His biggest worry is Asia, where clients pulled $500 million. Pradelli told finews.com the withdrawals were due to trade tensions between the U.S. and China. «Many clients ramped down their most risky investments due to the uncertainty, and traded a lot less and also massively reduced their loans in order to 'deleverage' their trades.»

The bank was loss-making in Asia and suffered notable withdrawals in Latin America as well. Pradelli's response is to ratchet up hiring aggressively, as finews.com reported earlier on Wednesday. He wants to keep pace with the 94 new bankers EFG either hired, signed or approved to recruit in the first half. 

Organic vs Acquisitions

The new joiners are expected to quickly carry their own weight (the bank operates on a distinctive model which effectively treats each adviser like a profit-and-loss center): «We have to lift our profitability per adviser as soon as possible,» Pradelli urged.

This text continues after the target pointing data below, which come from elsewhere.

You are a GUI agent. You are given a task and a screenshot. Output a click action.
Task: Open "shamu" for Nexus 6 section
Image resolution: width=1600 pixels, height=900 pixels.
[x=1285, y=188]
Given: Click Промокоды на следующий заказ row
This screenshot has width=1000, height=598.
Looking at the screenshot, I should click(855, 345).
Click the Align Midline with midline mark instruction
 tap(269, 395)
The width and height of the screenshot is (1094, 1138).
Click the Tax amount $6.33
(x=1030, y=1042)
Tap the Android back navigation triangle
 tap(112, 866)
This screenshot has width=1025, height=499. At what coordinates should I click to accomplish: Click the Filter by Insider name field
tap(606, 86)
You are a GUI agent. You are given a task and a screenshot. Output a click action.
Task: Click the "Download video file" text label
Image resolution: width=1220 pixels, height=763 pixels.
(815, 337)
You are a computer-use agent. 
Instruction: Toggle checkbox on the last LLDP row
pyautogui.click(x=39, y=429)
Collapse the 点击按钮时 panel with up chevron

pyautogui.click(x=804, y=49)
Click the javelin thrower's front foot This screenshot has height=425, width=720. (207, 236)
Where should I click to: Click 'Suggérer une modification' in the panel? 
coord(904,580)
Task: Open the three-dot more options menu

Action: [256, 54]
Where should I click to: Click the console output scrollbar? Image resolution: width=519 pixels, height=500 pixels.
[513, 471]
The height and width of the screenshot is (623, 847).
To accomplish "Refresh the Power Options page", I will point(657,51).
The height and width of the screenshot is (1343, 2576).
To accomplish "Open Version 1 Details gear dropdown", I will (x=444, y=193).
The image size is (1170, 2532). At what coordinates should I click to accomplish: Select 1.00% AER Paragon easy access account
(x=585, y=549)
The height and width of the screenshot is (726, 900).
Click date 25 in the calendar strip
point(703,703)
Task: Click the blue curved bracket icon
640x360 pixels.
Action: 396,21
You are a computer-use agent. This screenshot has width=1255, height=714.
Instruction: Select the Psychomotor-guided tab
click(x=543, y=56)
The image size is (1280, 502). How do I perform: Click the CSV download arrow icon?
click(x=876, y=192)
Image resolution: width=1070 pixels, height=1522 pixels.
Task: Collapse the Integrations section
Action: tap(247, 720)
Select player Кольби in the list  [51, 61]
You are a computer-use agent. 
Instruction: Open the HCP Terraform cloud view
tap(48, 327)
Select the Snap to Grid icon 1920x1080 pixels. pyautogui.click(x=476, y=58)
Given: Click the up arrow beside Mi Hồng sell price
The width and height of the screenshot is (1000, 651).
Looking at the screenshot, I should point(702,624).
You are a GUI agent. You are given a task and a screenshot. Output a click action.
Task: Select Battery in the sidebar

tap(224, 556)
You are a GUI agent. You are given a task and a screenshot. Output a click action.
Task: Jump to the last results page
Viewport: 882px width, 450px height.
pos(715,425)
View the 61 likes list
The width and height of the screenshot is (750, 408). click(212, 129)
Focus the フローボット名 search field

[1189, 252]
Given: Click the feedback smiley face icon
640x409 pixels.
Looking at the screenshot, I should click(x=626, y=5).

After acquiring Shaw and Partners in Australia four months ago, EFG is keen to keep growing by acquisition – particularly as its capital ratio of 21 percent means it is on very solid financial footing. However, Pradelli said he is focused on organic growth and the hiring drive. He pointed to initial fruits of success in the U.K. and continental Europe.

Swiss Promise

The bank also wants to put more elbow grease into its home market, where Pradelli – like successor Joachim Straehle – sees enormous leverage from integrating BSI. He also has high hopes for a multi-custody platform for independent asset managers set to go online in September.

EFG's last mile is to win net new money of at least 4 percent every year and lower its cost-income ratio below 75 percent. The bank hit the first metric in the second quarter, according to Pradelli. At 85.2 percent on the second, he still has several miles to go.